__EXERCISE REQUIREMENTS__: Without the pictures, reproduce the records that follow exactly.
****
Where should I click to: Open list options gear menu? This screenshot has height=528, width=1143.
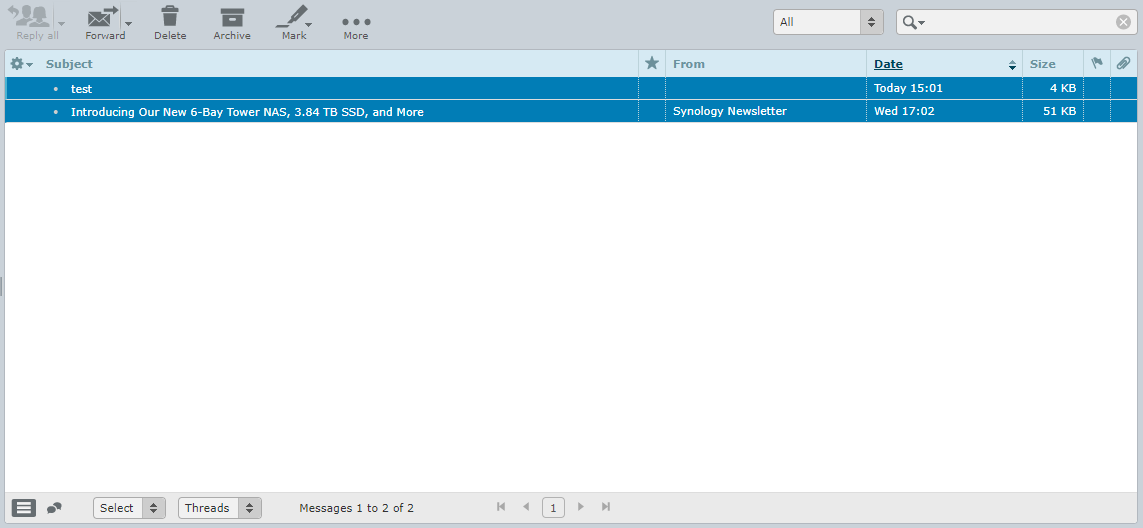click(x=21, y=64)
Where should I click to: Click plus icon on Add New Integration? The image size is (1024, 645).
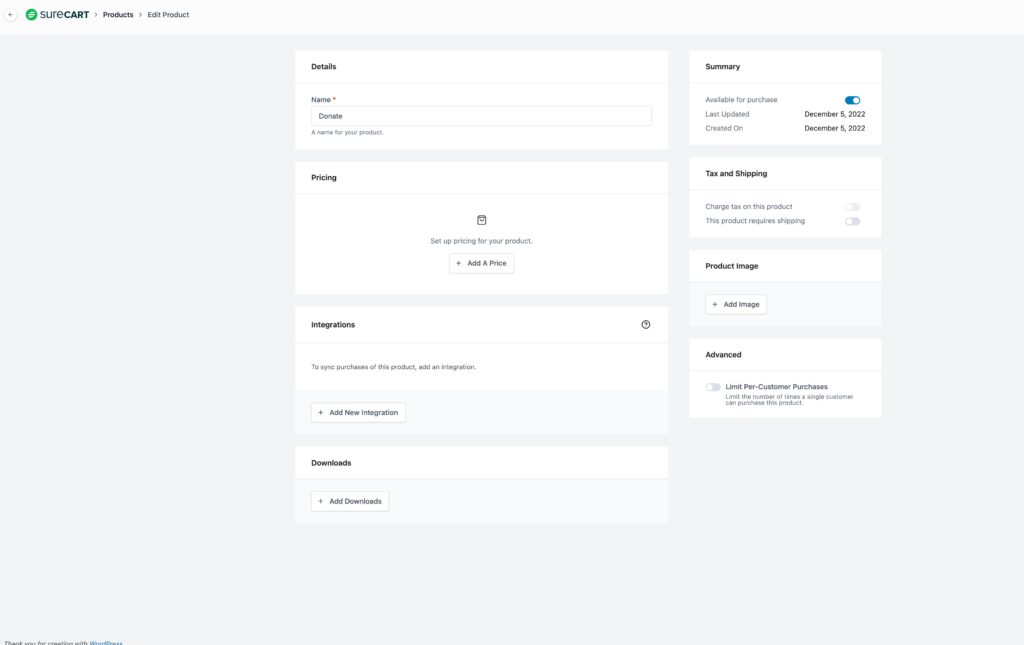pos(320,413)
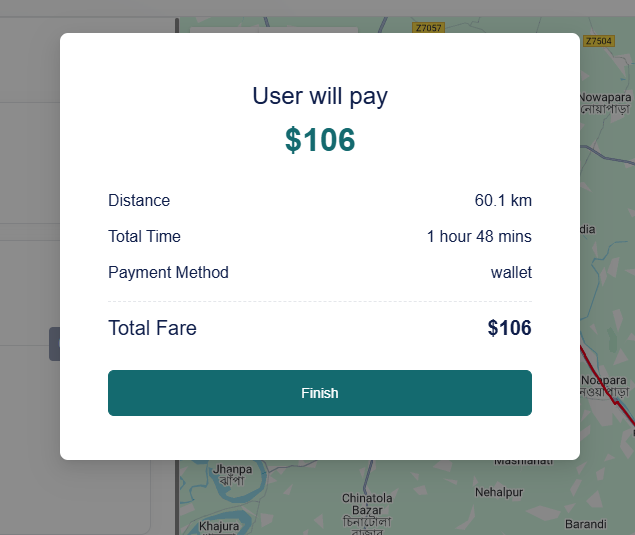The width and height of the screenshot is (635, 535).
Task: Select the teal $106 amount heading
Action: pos(320,140)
****
__ANSWER TO THIS TASK__:
Where should I click to: Open list options gear menu? This screenshot has height=528, width=1143.
click(x=21, y=64)
Where should I click to: Click plus icon on Add New Integration? The image size is (1024, 645).
pos(320,413)
The width and height of the screenshot is (635, 535).
Task: Select the teal $106 amount heading
Action: pos(320,140)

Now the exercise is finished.